The quality control type strain (WVU 1853, NCTC 10124) showed consistent results throughout the study and the data (Table 2) were in accordance with previously recorded MIC values gained by microbroth dilution method: ranges of initial MIC values were 0.125–0.5 μg/ml for enrofloxacin and difloxacin, 0.1–0.125 μg/ml for oxytetracycline, ≤0.015 μg/ml for doxycycline, 0.025–0.06 μg/ml for tylosin, 0.015–0.06 μg/ml for tilmicosin, and ≤0.03–0.1 μg/ml for tiamulin before [5, 7, 13, 17]. Currently, there are no comparable MIC values available in the case of the M. synoviae type strain (WVU 1853, NCTC 10124) for the rest of the antibiotics tested in the present study. The ranges of the initial and final MIC values, MIC50 and MIC90 values for each antibiotic and for the combination are included in Table 2. In the cases of four antibiotics (oxytetracycline, chlortetracycline, neomycin and lincomycin) at least four-fold difference was observed in the MIC50 or MIC90 values when initial and final MIC values were compared (Tables 1 and 2 and Additional file 1). The initial MIC values are evaluated and discussed throughout the study [20]. The MIC50 values of the strains originating from different countries of the Central and Eastern European region showed high similarity, thus if otherwise not indicated the MIC values of all examined strains are evaluated together.

The distribution of the MIC values for enrofloxacin showed two main peaks (Fig. 1a1), while predominantly even distribution of the MIC values for difloxacin was observed (Fig. 1a2). Among the Hungarian strains the MIC50 values for enrofloxacin of the isolates originating from chickens (10 μg/ml, n = 11) was notably higher than of the strains originating from turkeys (1.25 μg/ml, n = 15), which corresponds to the observed two-peaked distribution (Fig. 1a2). In this comparison, four-fold difference was detected between the MIC50 values for difloxacin (with MIC50 1.25 μg/ml and 5 μg/ml of strains from turkeys and chickens, respectively) and the distribution of the MIC values for this agent differed remarkably according to the isolates’ host of origin (Fig. 1b2). No outlier strains with high MIC values were observed for the tetracyclines doxycycline, oxytetracycline and chlortetracycline (Fig. 1c, d and e). The strains generally showed low MIC values for the three examined macrolides (Fig. 1f, g and h), with the exception of one strain (MYCAV 185), especially in the case of tilmicosin (MIC 64 μg/ml). Strain MYCAV 185 was isolated from a backyard flock, where excess antibiotic usage was documented, and it showed elevated MIC values for most antibiotics tested.
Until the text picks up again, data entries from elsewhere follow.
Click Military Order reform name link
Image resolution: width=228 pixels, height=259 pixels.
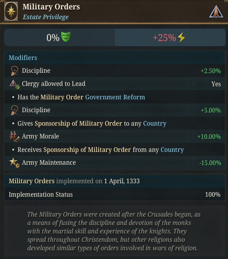pos(62,97)
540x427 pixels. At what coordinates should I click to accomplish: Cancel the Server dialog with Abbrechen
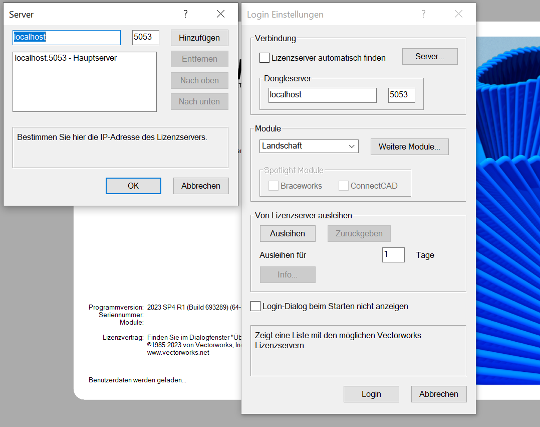point(201,186)
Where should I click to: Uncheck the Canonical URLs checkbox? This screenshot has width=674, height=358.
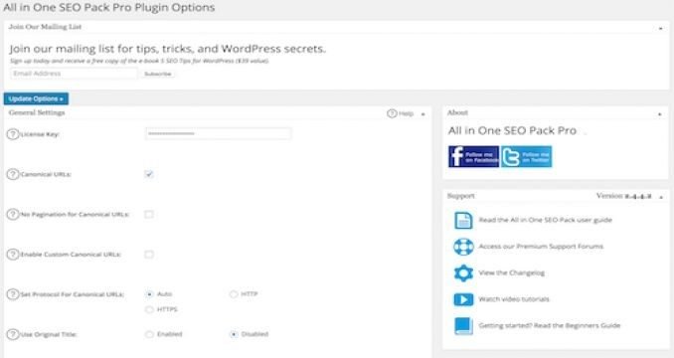(149, 174)
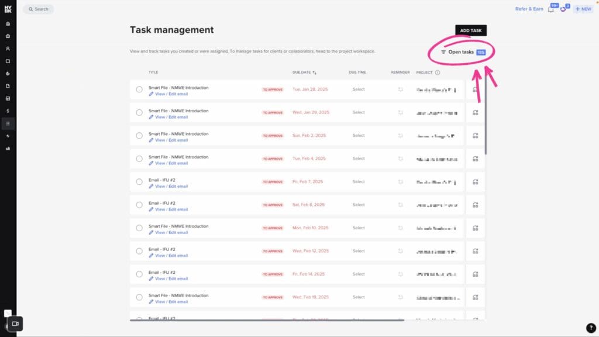Click inside the Search field
The width and height of the screenshot is (599, 337).
point(38,9)
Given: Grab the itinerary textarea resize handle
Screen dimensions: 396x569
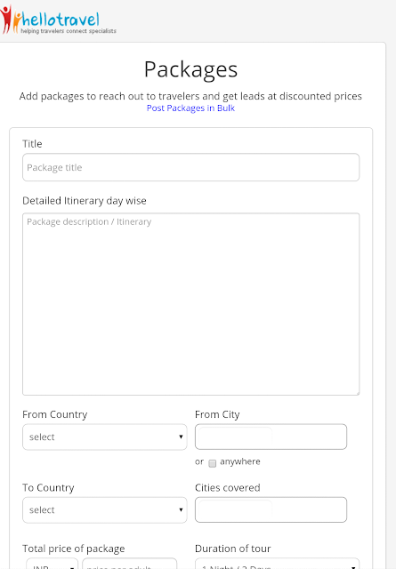Looking at the screenshot, I should click(x=358, y=393).
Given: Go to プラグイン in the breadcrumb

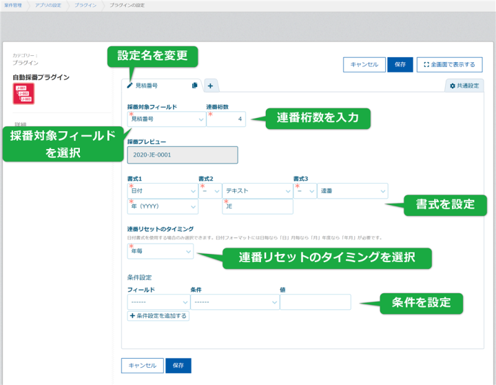Looking at the screenshot, I should pos(85,6).
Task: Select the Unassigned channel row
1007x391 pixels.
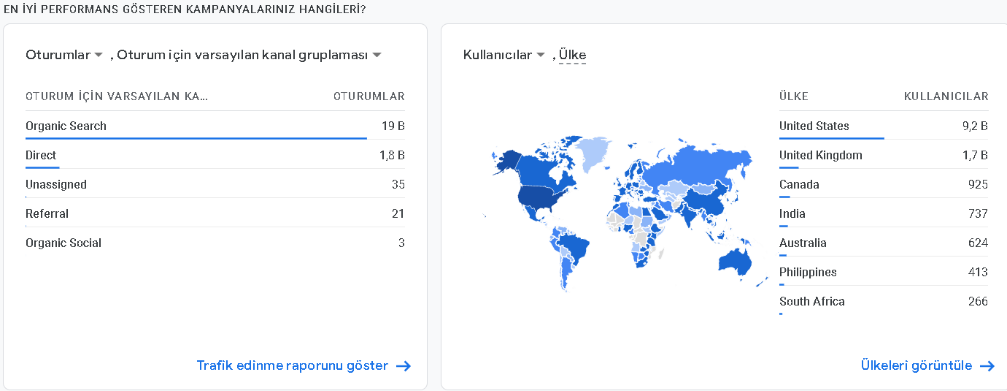Action: tap(215, 184)
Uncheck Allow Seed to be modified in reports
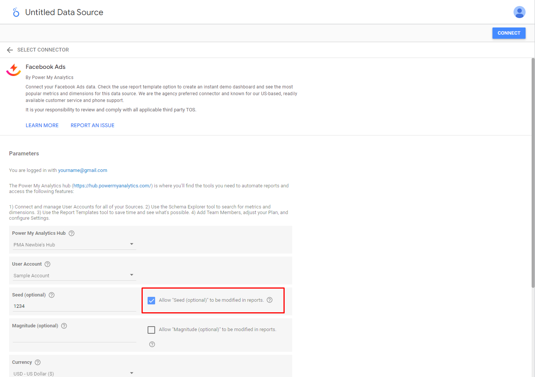Screen dimensions: 535x377 coord(151,300)
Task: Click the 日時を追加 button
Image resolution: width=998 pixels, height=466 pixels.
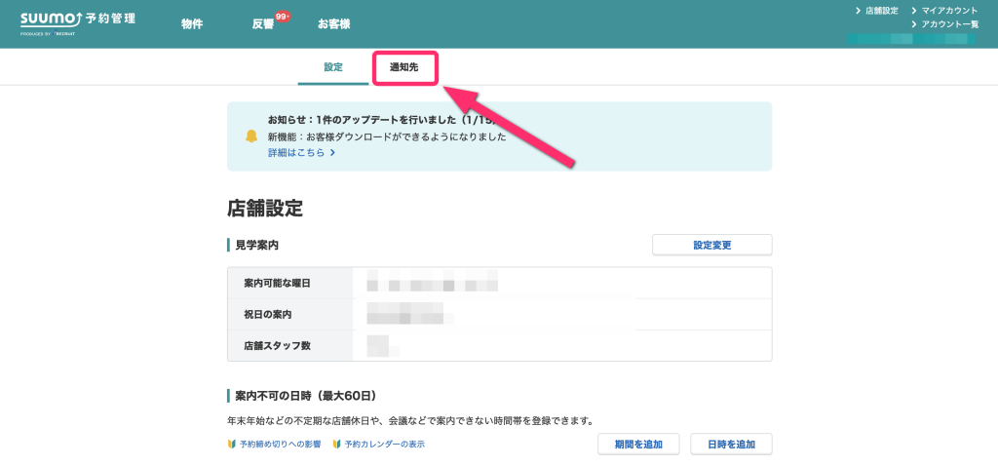Action: click(x=731, y=445)
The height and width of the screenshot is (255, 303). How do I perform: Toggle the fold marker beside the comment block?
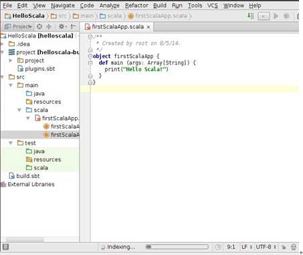[90, 37]
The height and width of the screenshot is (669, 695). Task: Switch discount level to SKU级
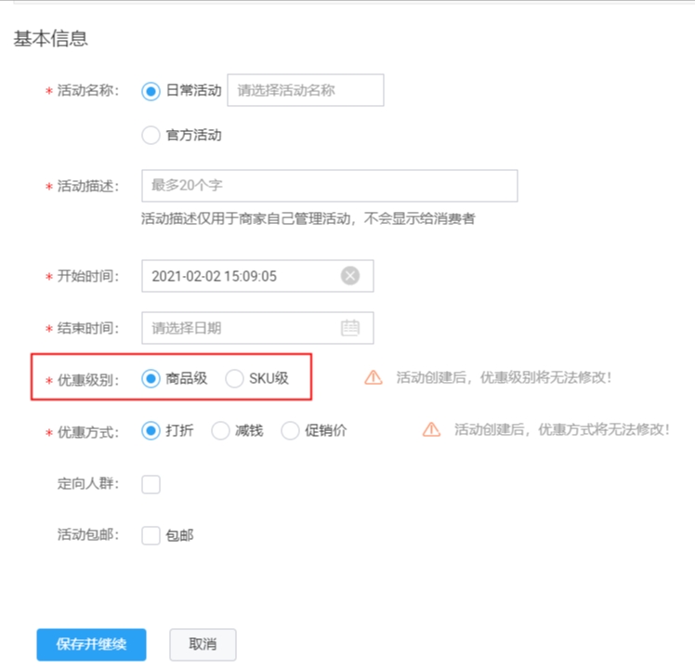click(234, 378)
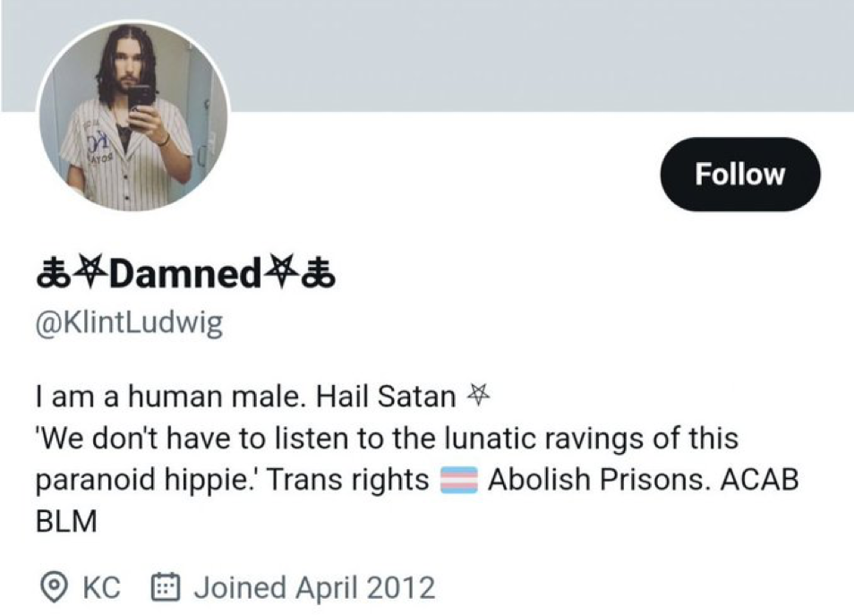Click the KC location text
854x615 pixels.
click(101, 588)
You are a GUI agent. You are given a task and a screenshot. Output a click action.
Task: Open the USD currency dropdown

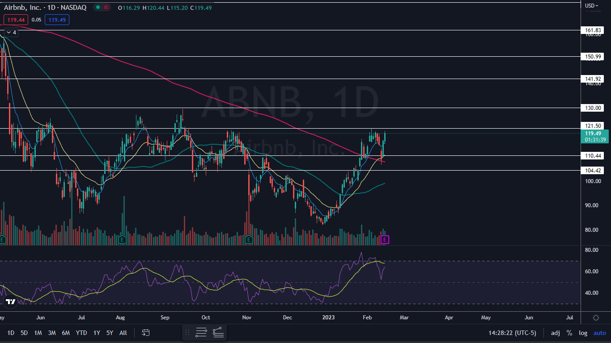tap(592, 6)
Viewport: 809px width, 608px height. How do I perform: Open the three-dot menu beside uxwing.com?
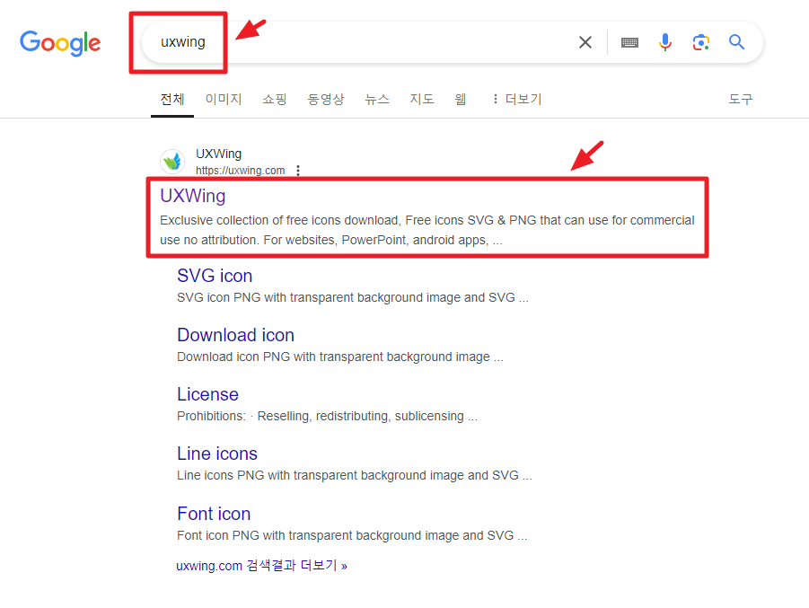tap(297, 170)
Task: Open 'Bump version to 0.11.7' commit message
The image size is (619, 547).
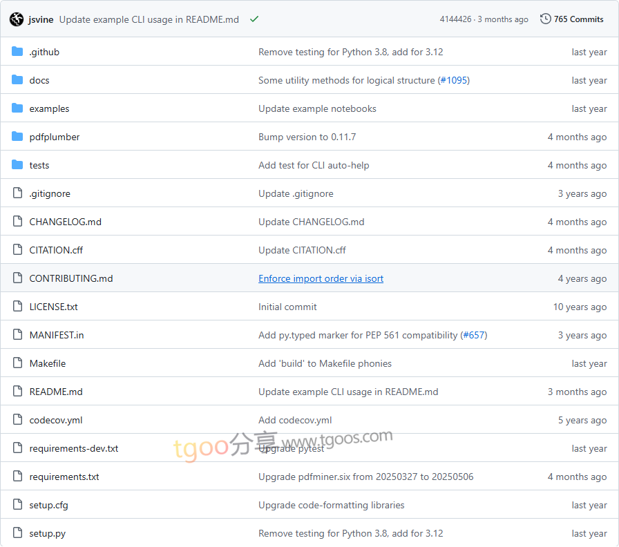Action: (x=307, y=137)
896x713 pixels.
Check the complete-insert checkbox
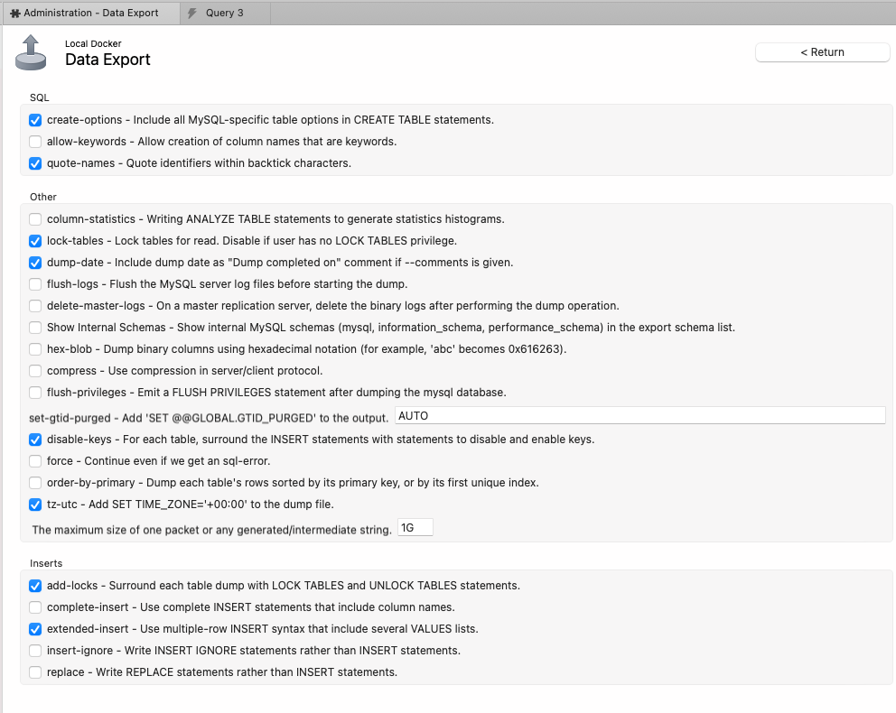[35, 607]
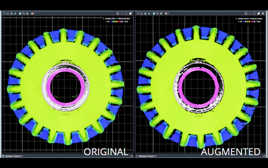Activate the zoom magnifier in left viewer
Screen dimensions: 268x168
point(23,13)
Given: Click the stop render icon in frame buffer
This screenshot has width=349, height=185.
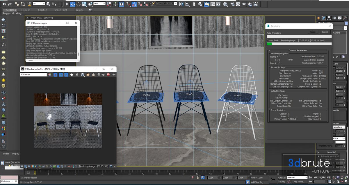Looking at the screenshot, I should point(108,75).
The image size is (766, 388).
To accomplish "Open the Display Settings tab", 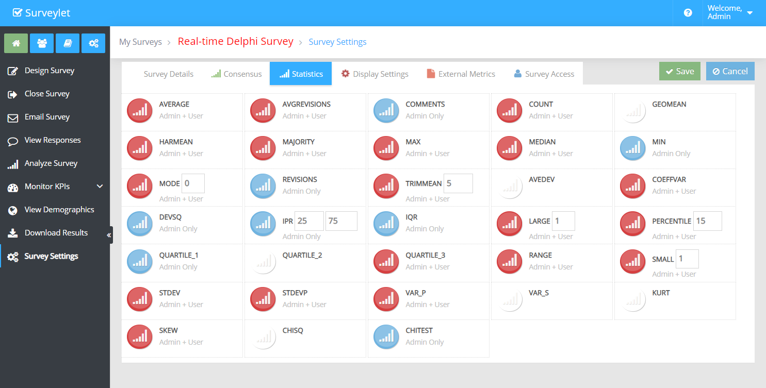I will tap(375, 74).
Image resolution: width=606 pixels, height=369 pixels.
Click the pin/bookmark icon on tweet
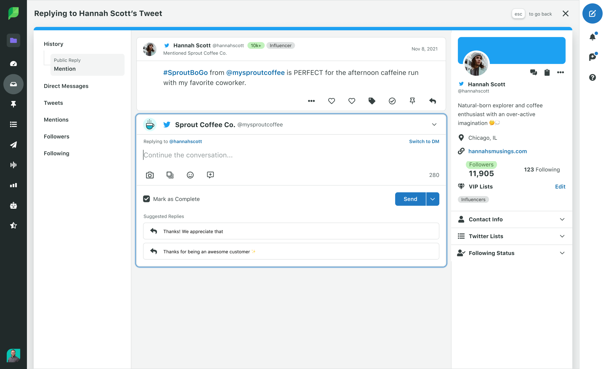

High MIC values were detected for neomycin in most strains (Fig. 1i), especially after two weeks of incubation (final MIC50 > 64 μg/ml, Table 2 and Additional file 1). The majority of the strains’ MIC values for spectinomycin and for lincomycin distributed around the MIC50 values (Fig. 1j and k). Outlier strains were detected for both antibiotics; one strain with low MIC value in the case of spectinomycin (MYCAV 197), and one with high MIC value in the case of lincomycin (MYCAV 185). When lincomycin and spectinomycin were applied in combination, the range of the MIC values slightly tightened, no outlier strains were detected and lower concentration of the individual antibiotics was sufficient in the combination to inhibit the growth of 50% of the strains (Fig. 1j, k and l). Pleuromutilins showed high efficacy against the M. synoviae strains (Fig. 1m and n). No growth was observed in the presence of valnemulin and most strains were inhibited at the MIC50 concentration of tiamulin. The MIC values of the majority of the strains grouped around the MIC50 value (4 μg/ml) in the case of florfenicol also (Fig. 1o).

Fig. 1

MIC50 values are marked with asterisks. MIC values of 41 M. synoviae strains are demonstrated to enrofloxacin (a1), difloxacin (b1), doxycycline (c), oxytetracycline (d), chlortetracycline (e), tylosin (f), tilmicosin (g), tylvalosin (h), neomycin (i), spectinomycin (j), lincomycin (k), the combination of lincomycin and spectinomycin (l), tiamulin (m), valnemulin (n) and florfenicol (o). The MIC values for enrofloxacin (a2) and difloxacin (b2) of isolates originating from Hungary from meat-type turkeys (white columns; n = 15) and mostly breeder and layer chickens (grey columns; n = 11) are presented in individual diagrams also

Discussion

Conventional methods for the determination of antibiotic susceptibility of mycoplasmas is time-consuming, laborious and requires special techniques, thus it is not performed routinely [20]. Moreover, the interpretation of the results is hampered by the lack of official standards. In the case of human pathogen mycoplasmas the Clinical and Laboratory Standards Institute (CLSI) has provided official breakpoints for certain antibiotics [21]. However, given the fastidious nature and inherent differences in the cultivation of these pathogens, procedures and media vary according to each of the examined species [22]. Initiations to establish standard CLSI protocols for mycoplasmas with veterinary relevance have been made, but for the time being the recommendations of Hannan [20] are supposed to be applied in these cases [23]. In the lack of official breakpoints, the data of the present study are interpreted according to values previously used in other publications [5, 7, 13, 20, 24] or to breakpoints of other avian pathogens determined by the CLSI [25] (Table 2).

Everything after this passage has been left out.